MCLEAN, VA, March 12, 2018 – Gladstone Capital Corporation (NASDAQ: GLAD) (the “Company”) today announced the amendment and extension of its syndicated credit facility led by KeyBank National Association (“KeyBank”), which includes a reduction in pricing, expansion of the total commitment and extension of the maturity date.

Effective, March 9, 2018, the Company, through its wholly-owned subsidiary, Gladstone Business Loan, LLC, entered into Amendment No. 4 (the “Amendment”) to its Fifth Amended and Restated Credit Agreement with KeyBank as administrative agent, managing agent and lead arranger, Gladstone Management Corporation, the Company’s Adviser, as servicer, and certain other lenders party thereto (together with the Amendment, the “Credit Facility”). Amendment No. 4 amended the Credit Facility to:

 

    Extend the revolving period from January 19, 2019 to January 15, 2021;

 

    Extend the maturity date from May 1, 2020 to April 15, 2022, at which time all principal and interest will be due and payable;

 

    Reduce the interest rate margin by 40 basis points effective immediately to 2.85% for the balance of the revolving period (January 15, 2021), after which the margin increases to 3.25% for the balance of the facility term;

 

    Change the unused commitment fee from 0.50% of the total unused commitment amount to 0.50% when the average unused commitment amount for the reporting period is less than or equal to 50%, 0.75% when the average unused commitment amount for the reporting period is greater than 50% but less than or equal to 65%, and 1.00% when the average unused commitment amount for the reporting period is greater than 65%; and

 

    Increase the current commitment amount from $170 million to $190 million with the ability to expand to a total facility amount of $265 million through additional commitments of existing lenders.

Comments from Gladstone Capital Corporation’s President, Bob Marcotte: “We would like to thank KeyBank and the participating banks, the majority of which increased their commitments, for their continued confidence and support of Gladstone Capital in closing on this amendment. The combination of the increased capacity, maturity extension and pricing improvements in this amendment are expected to provide both an immediate benefit to our current net interest income as well as support the long-term growth of our investment portfolio. This amendment represents an important milestone for Gladstone Capital and underscores our strong portfolio performance.”

About Gladstone Capital Corporation: Gladstone Capital Corporation is a publicly traded business development company that invests in debt and equity securities, consisting primarily of secured first and second lien term loans to lower middle market businesses in the United States. Including distributions through today, the Company has paid 181 consecutive monthly or quarterly cash distributions on its common stock. Information on the business activities of all the Gladstone funds can be found at www.GladstoneCompanies.com.    

Investor Relations Inquiries: Please visit www.gladstonecompanies.com or +1-703-287-5893.

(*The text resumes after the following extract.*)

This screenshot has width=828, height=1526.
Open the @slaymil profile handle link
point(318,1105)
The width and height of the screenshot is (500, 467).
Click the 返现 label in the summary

Forward-looking Statements:

The statements in this press release about future growth and shareholder returns are “forward-looking statements” within the meaning of Section 27A of the Securities Act of 1933, as amended, and Section 21E of the Securities Exchange Act of 1934, as amended. These forward-looking statements inherently involve certain risks and uncertainties in predicting future results and conditions. Although these statements are based on our current plans that are believed to be reasonable as of the date of this press release, a number of factors could cause actual results and conditions to differ materially from these forward-looking statements, including those factors described from time to time in our filings with the U.S. Securities and Exchange Commission. The Company undertakes no obligation to publicly release the result of any revisions to these forward looking statements that may be made to reflect any future events or otherwise, except as required by law.